Tim Cook, Apple CEO, shared his opinion about artificial intelligence, plans for Asia, and the experience of succeeding Steve Jobs in the interview with the Nikkei Asian Review. Despite the upcoming iPhone’s 10th anniversary, Cook underlined that “the technology is anything but mature”.
According to Cook, Apple is planning to open a research and development base in Yokohama, near Tokyo, later this year. The company has already revealed its intention to create a R&D base in China that will be very different from the Japanese one. The center in Yokohama will focus on the development of new component technologies. Cook calls it a center of “deep engineering”.

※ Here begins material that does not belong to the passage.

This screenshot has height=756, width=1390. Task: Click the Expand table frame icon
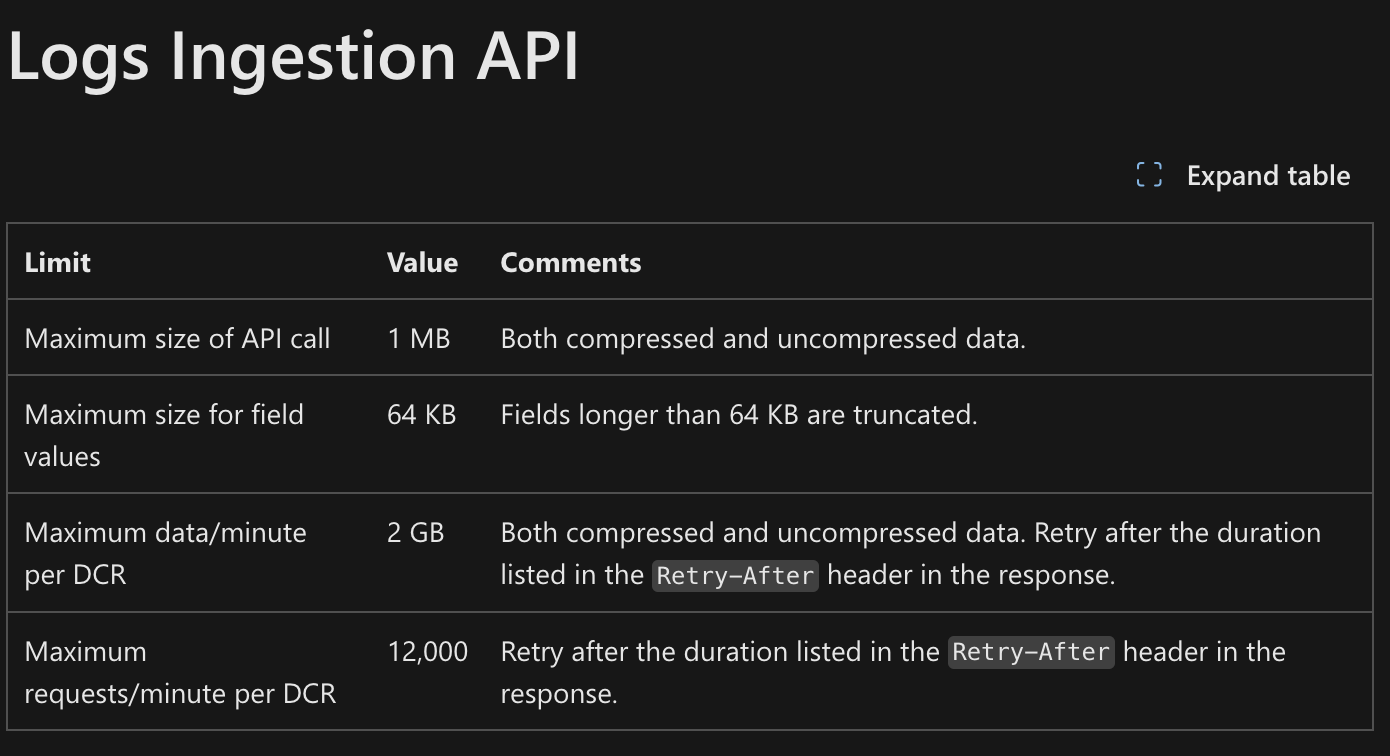[1148, 175]
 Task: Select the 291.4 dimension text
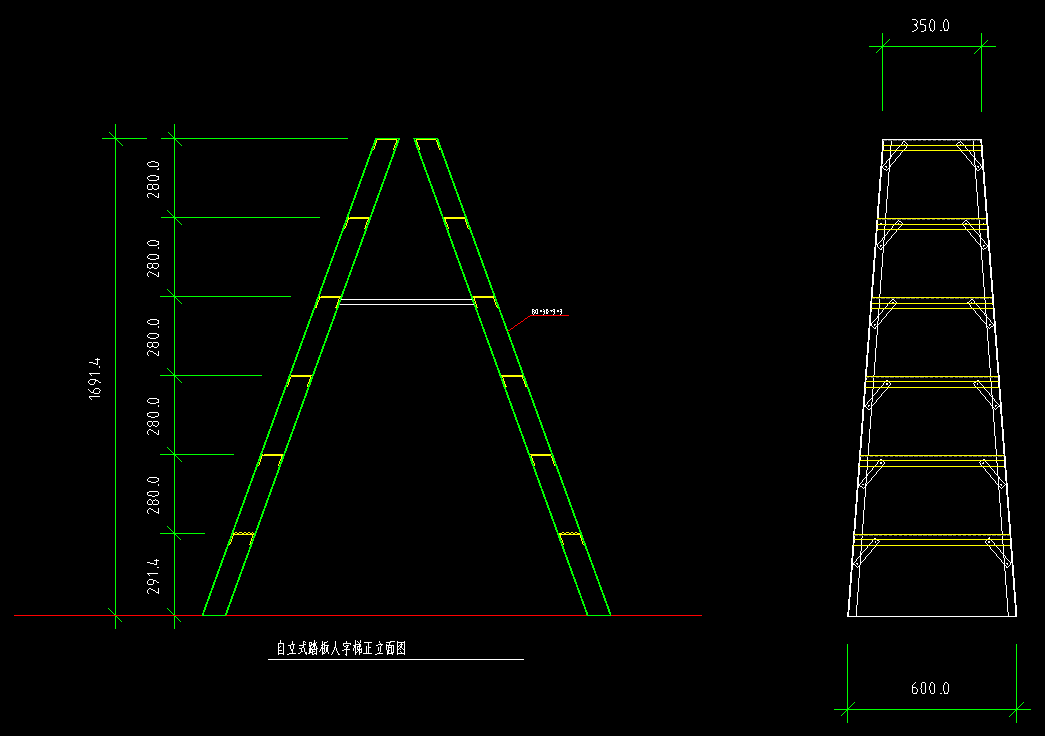coord(155,575)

“I cannot tell you the specifics,” Cook said. “The specific work is very different.”
Apple doesn’t conceal its interest in Asian markets. This month, for the first time the iPhone 7 will start working with Japan’s FeliCa contactless payment system. Cook stated that Apple Pay – the company’s mobile payment service – will use the FeliCa standard because Japan is very important for Apple.
One of the companies that Apple has partnered with is Nintendo that is to bring a Super Mario game to the iPhone. “We have been working on FeliCa for a while and really hoped that Nintendo will come to iOS first,” Cook said, “so it just came together.”
Some experts explain such interest in Japan and large Japanese market by Apple sales slowdown in China. Cook said Apple sees “kindred spirits” in Japan, since it has “a lot of partners, supplier partners, and the developer community here is so vibrant.”
Cook underlined that Apple will be capitalizing on artificial intelligence in partnership with Japanese companies. AI is “horizontal in nature, running across all products and is used in ways that most people don’t even think about. We want the AI to increase your battery life and recommend music to Apple Music subscribers. As another example, AI could help you remember where you parked your car.”
Cook also touched the intention of Apple to create a cashless society with a help of Apple Pay, the iPhone and the Apple Watch. “We would like to be a catalyst for taking cash out of the system,” he said. “We don’t think the consumer particularly likes cash.”
Apple launched its digital payment service Apple Pay in 2014. Users got a possibility to pay at checkout in stores by only waving their iPhones near a terminal. The list of primary Apple’s competitors includes Samsung and Google. For the last two years, Apple has managed to get multiple new banks, stores and ATMs signed onto the service.